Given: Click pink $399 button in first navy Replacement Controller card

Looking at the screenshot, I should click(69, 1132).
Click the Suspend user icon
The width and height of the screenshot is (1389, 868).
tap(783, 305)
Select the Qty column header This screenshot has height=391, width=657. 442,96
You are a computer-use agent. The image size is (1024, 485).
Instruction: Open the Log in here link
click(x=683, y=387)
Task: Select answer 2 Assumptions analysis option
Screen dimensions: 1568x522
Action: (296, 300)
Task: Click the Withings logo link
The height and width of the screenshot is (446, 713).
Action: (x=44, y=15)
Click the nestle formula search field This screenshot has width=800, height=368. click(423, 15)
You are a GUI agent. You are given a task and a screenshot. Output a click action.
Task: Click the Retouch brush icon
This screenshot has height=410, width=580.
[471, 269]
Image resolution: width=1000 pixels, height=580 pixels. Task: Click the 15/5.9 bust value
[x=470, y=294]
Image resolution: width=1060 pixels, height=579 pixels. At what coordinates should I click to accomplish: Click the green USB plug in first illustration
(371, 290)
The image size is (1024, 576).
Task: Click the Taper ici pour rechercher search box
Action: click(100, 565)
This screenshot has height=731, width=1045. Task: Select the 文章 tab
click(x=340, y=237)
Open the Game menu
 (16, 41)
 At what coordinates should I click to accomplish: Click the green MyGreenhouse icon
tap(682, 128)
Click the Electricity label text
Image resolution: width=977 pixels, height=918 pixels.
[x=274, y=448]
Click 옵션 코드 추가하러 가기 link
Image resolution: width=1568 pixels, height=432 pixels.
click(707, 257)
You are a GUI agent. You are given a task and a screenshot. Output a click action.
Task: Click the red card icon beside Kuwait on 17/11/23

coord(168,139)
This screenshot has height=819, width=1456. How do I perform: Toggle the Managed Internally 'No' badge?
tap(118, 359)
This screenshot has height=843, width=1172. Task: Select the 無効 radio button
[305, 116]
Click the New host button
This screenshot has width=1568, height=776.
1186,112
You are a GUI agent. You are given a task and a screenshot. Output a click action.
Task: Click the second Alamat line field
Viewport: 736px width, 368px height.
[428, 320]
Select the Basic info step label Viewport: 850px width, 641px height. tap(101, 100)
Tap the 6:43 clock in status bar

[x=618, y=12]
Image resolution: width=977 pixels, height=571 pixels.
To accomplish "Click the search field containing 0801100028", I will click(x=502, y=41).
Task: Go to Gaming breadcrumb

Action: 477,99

* * *

#### Written instruction:
Update the entries from the line containing "This screenshot has height=819, width=1456." through the end of the entries by replacing "Viewport" with "Display", leaving everything else unchanged.

#### Written answer:
This screenshot has height=819, width=1456. How do I perform: Toggle the Managed Internally 'No' badge?
tap(118, 359)
This screenshot has height=843, width=1172. Task: Select the 無効 radio button
[305, 116]
Click the New host button
This screenshot has width=1568, height=776.
1186,112
You are a GUI agent. You are given a task and a screenshot. Output a click action.
Task: Click the second Alamat line field
Display: 736px width, 368px height.
[428, 320]
Select the Basic info step label Display: 850px width, 641px height. tap(101, 100)
Tap the 6:43 clock in status bar

[x=618, y=12]
Image resolution: width=977 pixels, height=571 pixels.
To accomplish "Click the search field containing 0801100028", I will click(x=502, y=41).
Task: Go to Gaming breadcrumb

Action: 477,99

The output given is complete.